## Required work:
Below is a set of entries; copy all of them exactly.

---- Supplied records

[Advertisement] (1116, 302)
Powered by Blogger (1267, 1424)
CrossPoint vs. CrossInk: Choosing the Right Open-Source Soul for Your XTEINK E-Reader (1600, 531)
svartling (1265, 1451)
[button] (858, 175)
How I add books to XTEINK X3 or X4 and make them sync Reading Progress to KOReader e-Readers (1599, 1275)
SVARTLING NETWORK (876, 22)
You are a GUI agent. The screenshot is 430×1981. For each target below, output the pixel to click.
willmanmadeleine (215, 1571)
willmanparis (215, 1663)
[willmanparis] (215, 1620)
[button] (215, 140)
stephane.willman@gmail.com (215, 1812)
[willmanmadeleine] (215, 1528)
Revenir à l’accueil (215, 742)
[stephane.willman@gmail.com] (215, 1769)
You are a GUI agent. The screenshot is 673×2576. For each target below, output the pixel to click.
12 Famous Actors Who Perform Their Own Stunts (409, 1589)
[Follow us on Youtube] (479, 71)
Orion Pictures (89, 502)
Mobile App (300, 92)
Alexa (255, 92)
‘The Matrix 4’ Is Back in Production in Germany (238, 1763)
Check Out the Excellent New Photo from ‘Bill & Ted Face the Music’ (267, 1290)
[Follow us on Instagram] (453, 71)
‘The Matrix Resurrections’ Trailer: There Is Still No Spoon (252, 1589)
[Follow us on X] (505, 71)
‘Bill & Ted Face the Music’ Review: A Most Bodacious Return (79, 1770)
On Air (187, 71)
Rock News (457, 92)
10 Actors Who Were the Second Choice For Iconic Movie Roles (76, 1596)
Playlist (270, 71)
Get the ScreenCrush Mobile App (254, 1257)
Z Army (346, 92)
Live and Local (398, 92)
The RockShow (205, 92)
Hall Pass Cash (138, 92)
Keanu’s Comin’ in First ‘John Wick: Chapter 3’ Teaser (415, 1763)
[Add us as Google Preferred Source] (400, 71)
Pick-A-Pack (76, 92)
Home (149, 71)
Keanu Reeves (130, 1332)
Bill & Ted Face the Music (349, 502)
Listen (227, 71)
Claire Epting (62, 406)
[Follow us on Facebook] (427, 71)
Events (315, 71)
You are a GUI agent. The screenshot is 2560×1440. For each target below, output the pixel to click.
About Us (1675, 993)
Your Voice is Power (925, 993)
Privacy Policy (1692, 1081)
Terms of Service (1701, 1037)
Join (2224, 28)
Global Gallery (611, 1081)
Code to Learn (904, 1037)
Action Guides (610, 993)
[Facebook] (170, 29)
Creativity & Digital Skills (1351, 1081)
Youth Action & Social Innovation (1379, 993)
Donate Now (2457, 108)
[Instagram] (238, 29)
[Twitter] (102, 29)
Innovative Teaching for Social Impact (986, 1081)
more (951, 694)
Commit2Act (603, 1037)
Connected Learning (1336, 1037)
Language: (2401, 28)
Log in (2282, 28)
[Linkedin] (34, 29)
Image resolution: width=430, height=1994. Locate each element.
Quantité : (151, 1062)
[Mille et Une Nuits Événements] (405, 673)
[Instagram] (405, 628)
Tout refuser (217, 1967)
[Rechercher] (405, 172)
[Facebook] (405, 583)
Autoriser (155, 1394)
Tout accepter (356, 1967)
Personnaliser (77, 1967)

--------

## Written response:
[Advertisement] (1116, 302)
Powered by Blogger (1267, 1424)
CrossPoint vs. CrossInk: Choosing the Right Open-Source Soul for Your XTEINK E-Reader (1600, 531)
svartling (1265, 1451)
[button] (858, 175)
How I add books to XTEINK X3 or X4 and make them sync Reading Progress to KOReader e-Readers (1599, 1275)
SVARTLING NETWORK (876, 22)
You are a GUI agent. The screenshot is 430×1981. For each target below, output the pixel to click.
willmanmadeleine (215, 1571)
willmanparis (215, 1663)
[willmanparis] (215, 1620)
[button] (215, 140)
stephane.willman@gmail.com (215, 1812)
[willmanmadeleine] (215, 1528)
Revenir à l’accueil (215, 742)
[stephane.willman@gmail.com] (215, 1769)
You are a GUI agent. The screenshot is 673×2576. For each target below, output the pixel to click.
12 Famous Actors Who Perform Their Own Stunts (409, 1589)
[Follow us on Youtube] (479, 71)
Orion Pictures (89, 502)
Mobile App (300, 92)
Alexa (255, 92)
‘The Matrix 4’ Is Back in Production in Germany (238, 1763)
Check Out the Excellent New Photo from ‘Bill & Ted Face the Music’ (267, 1290)
[Follow us on Instagram] (453, 71)
‘The Matrix Resurrections’ Trailer: There Is Still No Spoon (252, 1589)
[Follow us on X] (505, 71)
‘Bill & Ted Face the Music’ Review: A Most Bodacious Return (79, 1770)
On Air (187, 71)
Rock News (457, 92)
10 Actors Who Were the Second Choice For Iconic Movie Roles (76, 1596)
Playlist (270, 71)
Get the ScreenCrush Mobile App (254, 1257)
Z Army (346, 92)
Live and Local (398, 92)
The RockShow (205, 92)
Hall Pass Cash (138, 92)
Keanu’s Comin’ in First ‘John Wick: Chapter 3’ Teaser (415, 1763)
[Add us as Google Preferred Source] (400, 71)
Pick-A-Pack (76, 92)
Home (149, 71)
Keanu Reeves (130, 1332)
Bill & Ted Face the Music (349, 502)
Listen (227, 71)
Claire Epting (62, 406)
[Follow us on Facebook] (427, 71)
Events (315, 71)
You are a GUI agent. The screenshot is 2560×1440. For each target below, output the pixel to click.
About Us (1675, 993)
Your Voice is Power (925, 993)
Privacy Policy (1692, 1081)
Terms of Service (1701, 1037)
Join (2224, 28)
Global Gallery (611, 1081)
Code to Learn (904, 1037)
Action Guides (610, 993)
[Facebook] (170, 29)
Creativity & Digital Skills (1351, 1081)
Youth Action & Social Innovation (1379, 993)
Donate Now (2457, 108)
[Instagram] (238, 29)
[Twitter] (102, 29)
Innovative Teaching for Social Impact (986, 1081)
more (951, 694)
Commit2Act (603, 1037)
Connected Learning (1336, 1037)
Language: (2401, 28)
Log in (2282, 28)
[Linkedin] (34, 29)
Image resolution: width=430, height=1994. Locate each element.
Quantité : (151, 1062)
[Mille et Une Nuits Événements] (405, 673)
[Instagram] (405, 628)
Tout refuser (217, 1967)
[Rechercher] (405, 172)
[Facebook] (405, 583)
Autoriser (155, 1394)
Tout accepter (356, 1967)
Personnaliser (77, 1967)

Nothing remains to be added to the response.